Rewrite the data below, replacing "Identify the location of" with "Determine the position of" wherever it occurs and leaving everything else unchanged.

(Records for locating displayed items)

□ □ □ □ □ □ □

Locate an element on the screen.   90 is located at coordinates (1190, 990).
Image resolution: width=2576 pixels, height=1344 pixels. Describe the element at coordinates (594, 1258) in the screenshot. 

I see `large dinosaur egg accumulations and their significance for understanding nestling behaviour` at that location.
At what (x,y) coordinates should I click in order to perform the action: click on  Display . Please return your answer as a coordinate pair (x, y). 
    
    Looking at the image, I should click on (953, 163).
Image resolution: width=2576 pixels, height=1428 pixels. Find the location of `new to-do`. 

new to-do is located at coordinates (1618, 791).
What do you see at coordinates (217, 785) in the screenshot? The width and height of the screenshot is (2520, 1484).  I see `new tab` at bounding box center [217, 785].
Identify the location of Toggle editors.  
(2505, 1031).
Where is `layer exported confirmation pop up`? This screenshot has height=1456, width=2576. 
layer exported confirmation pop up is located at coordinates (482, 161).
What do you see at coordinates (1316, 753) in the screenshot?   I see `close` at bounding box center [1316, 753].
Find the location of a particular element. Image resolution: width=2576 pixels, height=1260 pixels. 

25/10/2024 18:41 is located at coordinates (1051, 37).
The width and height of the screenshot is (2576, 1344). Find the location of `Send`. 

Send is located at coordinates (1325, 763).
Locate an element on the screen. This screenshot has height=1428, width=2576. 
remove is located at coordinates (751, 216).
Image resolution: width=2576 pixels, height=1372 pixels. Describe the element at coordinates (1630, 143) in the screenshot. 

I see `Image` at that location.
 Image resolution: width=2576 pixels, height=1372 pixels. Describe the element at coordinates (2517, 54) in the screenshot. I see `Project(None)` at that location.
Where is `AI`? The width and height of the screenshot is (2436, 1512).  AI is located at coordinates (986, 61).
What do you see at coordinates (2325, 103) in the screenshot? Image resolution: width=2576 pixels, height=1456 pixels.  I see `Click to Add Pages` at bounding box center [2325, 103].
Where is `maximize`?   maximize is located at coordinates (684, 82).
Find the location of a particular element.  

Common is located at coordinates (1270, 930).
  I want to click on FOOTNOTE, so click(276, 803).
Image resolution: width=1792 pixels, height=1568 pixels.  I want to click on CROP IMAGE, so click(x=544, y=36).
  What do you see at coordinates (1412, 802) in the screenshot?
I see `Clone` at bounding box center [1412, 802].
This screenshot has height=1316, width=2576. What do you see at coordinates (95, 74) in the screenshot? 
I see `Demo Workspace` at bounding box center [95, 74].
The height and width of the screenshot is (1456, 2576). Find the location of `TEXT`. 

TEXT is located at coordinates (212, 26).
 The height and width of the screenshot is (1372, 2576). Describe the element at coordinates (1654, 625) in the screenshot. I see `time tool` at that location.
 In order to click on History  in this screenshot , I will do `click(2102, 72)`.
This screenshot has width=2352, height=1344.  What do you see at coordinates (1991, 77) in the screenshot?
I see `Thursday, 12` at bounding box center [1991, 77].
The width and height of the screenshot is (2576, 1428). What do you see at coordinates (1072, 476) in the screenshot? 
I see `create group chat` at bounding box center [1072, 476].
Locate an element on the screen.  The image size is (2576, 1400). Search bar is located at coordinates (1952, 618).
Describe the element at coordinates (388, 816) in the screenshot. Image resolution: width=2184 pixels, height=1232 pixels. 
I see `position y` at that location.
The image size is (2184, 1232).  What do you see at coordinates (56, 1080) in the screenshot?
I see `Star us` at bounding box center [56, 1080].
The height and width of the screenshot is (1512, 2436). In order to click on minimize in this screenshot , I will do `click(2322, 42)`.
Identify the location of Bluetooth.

□ □ □ □ □ □ □

→ **The reply**:
Locate an element on the screen.   90 is located at coordinates (1190, 990).
Image resolution: width=2576 pixels, height=1344 pixels. Describe the element at coordinates (594, 1258) in the screenshot. 

I see `large dinosaur egg accumulations and their significance for understanding nestling behaviour` at that location.
At what (x,y) coordinates should I click in order to perform the action: click on  Display . Please return your answer as a coordinate pair (x, y). 
    
    Looking at the image, I should click on (953, 163).
Image resolution: width=2576 pixels, height=1428 pixels. Find the location of `new to-do`. 

new to-do is located at coordinates (1618, 791).
What do you see at coordinates (217, 785) in the screenshot? The width and height of the screenshot is (2520, 1484).  I see `new tab` at bounding box center [217, 785].
Determine the position of Toggle editors.  
(2505, 1031).
Where is `layer exported confirmation pop up`? This screenshot has height=1456, width=2576. 
layer exported confirmation pop up is located at coordinates (482, 161).
What do you see at coordinates (1316, 753) in the screenshot?   I see `close` at bounding box center [1316, 753].
Find the location of a particular element. Image resolution: width=2576 pixels, height=1260 pixels. 

25/10/2024 18:41 is located at coordinates (1051, 37).
The width and height of the screenshot is (2576, 1344). Find the location of `Send`. 

Send is located at coordinates (1325, 763).
Locate an element on the screen. This screenshot has height=1428, width=2576. 
remove is located at coordinates (751, 216).
Image resolution: width=2576 pixels, height=1372 pixels. Describe the element at coordinates (1630, 143) in the screenshot. 

I see `Image` at that location.
 Image resolution: width=2576 pixels, height=1372 pixels. Describe the element at coordinates (2517, 54) in the screenshot. I see `Project(None)` at that location.
Where is `AI`? The width and height of the screenshot is (2436, 1512).  AI is located at coordinates (986, 61).
What do you see at coordinates (2325, 103) in the screenshot? Image resolution: width=2576 pixels, height=1456 pixels.  I see `Click to Add Pages` at bounding box center [2325, 103].
Where is `maximize`?   maximize is located at coordinates (684, 82).
Find the location of a particular element.  

Common is located at coordinates (1270, 930).
  I want to click on FOOTNOTE, so click(276, 803).
Image resolution: width=1792 pixels, height=1568 pixels.  I want to click on CROP IMAGE, so click(x=544, y=36).
  What do you see at coordinates (1412, 802) in the screenshot?
I see `Clone` at bounding box center [1412, 802].
This screenshot has height=1316, width=2576. What do you see at coordinates (95, 74) in the screenshot? 
I see `Demo Workspace` at bounding box center [95, 74].
The height and width of the screenshot is (1456, 2576). Find the location of `TEXT`. 

TEXT is located at coordinates (212, 26).
 The height and width of the screenshot is (1372, 2576). Describe the element at coordinates (1654, 625) in the screenshot. I see `time tool` at that location.
 In order to click on History  in this screenshot , I will do `click(2102, 72)`.
This screenshot has width=2352, height=1344.  What do you see at coordinates (1991, 77) in the screenshot?
I see `Thursday, 12` at bounding box center [1991, 77].
The width and height of the screenshot is (2576, 1428). What do you see at coordinates (1072, 476) in the screenshot? 
I see `create group chat` at bounding box center [1072, 476].
Locate an element on the screen.  The image size is (2576, 1400). Search bar is located at coordinates (1952, 618).
Describe the element at coordinates (388, 816) in the screenshot. Image resolution: width=2184 pixels, height=1232 pixels. 
I see `position y` at that location.
The image size is (2184, 1232).  What do you see at coordinates (56, 1080) in the screenshot?
I see `Star us` at bounding box center [56, 1080].
The height and width of the screenshot is (1512, 2436). In order to click on minimize in this screenshot , I will do `click(2322, 42)`.
Determine the position of Bluetooth.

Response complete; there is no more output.